Believing in God
The peer pressure as a teenager, young adult, and even a wife and mother has made believing in God not always an easy task.
Every Sunday morning my dad would gently wake me up and let me know that it was time to go to church. The smell of coffee, toast, and sugary oatmeal would fill my senses as I entered the kitchen. I would put on my lacy dress and my shiny shoes, and as my mom would curl and fix my hair she would tell me stories of the Bible that would take me out of this world.
Noah’s Ark is the one story that made me know that God is real, and believing in him could change my life.
As the story goes, Noah was asked by God to build an ark big enough for two of everything. People would laugh at him, and tell him he was crazy for believing in someone he could not see. Noah questioned God, and himself. He finished the ark and loaded up every animal by twos. It rained for forty days and forty nights. Noah then knew that God’s plan for him was to show others that he did indeed exist. He never questioned God again and was loyal to him every day after that.
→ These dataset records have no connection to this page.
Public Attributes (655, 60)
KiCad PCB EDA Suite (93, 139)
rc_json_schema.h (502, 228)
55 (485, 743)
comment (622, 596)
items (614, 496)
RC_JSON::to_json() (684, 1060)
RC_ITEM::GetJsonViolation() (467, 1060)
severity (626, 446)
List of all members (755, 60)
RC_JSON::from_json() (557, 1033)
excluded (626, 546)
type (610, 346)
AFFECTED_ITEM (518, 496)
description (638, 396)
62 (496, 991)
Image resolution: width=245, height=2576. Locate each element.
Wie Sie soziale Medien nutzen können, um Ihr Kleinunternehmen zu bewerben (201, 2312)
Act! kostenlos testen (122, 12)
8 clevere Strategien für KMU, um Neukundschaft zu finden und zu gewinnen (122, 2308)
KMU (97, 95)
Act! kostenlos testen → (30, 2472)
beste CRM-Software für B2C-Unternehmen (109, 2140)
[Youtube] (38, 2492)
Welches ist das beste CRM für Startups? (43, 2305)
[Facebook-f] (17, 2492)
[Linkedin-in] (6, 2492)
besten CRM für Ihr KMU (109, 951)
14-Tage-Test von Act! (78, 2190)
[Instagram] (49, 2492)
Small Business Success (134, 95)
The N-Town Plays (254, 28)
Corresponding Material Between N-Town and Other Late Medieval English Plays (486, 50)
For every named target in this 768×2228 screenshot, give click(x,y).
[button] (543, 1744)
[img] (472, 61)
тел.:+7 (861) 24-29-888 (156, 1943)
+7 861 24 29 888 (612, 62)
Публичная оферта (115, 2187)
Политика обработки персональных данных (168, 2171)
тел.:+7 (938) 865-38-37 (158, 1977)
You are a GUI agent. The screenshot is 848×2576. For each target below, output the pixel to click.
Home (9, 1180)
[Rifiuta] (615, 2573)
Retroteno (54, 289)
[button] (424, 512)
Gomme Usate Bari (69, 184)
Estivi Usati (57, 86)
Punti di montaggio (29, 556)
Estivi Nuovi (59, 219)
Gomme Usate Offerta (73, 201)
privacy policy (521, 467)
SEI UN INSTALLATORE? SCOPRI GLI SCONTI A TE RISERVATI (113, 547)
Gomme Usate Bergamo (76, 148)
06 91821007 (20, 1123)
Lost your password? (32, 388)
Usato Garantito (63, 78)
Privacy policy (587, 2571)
When I was asked to go to the roller skating rink, or the mall I had to tell my friends that I had to go to church instead. The kids around me would laugh. I questioned myself every day at school, thinking to myself, “Wouldn’t life be easier if I could make my own choices?” I sometimes felt that if God was real, why would he let me suffer in school?
I remember a girl in my class her name was Sophia. She was pretty and popular, and all the other kids would assemble around her. I constantly tried to become her friend , but she always said that she couldn’t be friends with me because she didn’t want anyone to shun her, or make fun of her the way they did all of us that went to church. She would always make unpleasant comments behind me at the lunch line, or whisper to her friend as I walked by. One day I got a hall pass for the restroom and there she was crying her eyes out. I just passed her up, didn’t ask if she was ok or anything. I figured she got what she deserved; all the laughing and whispering had come back to her full fold. When my mom heard me talking to a friend about what I had seen, she was very disappointed. It was then that I was told that I should love thy neighbor as I would want to be loved. The next day at school I asked her if she was ok, and told her that I would be there for her if she ever needed to talk. To my surprise I actually felt better than I did thinking that she got what was coming to her. I knew that God was happy with me for being a friend, and never giving up on him.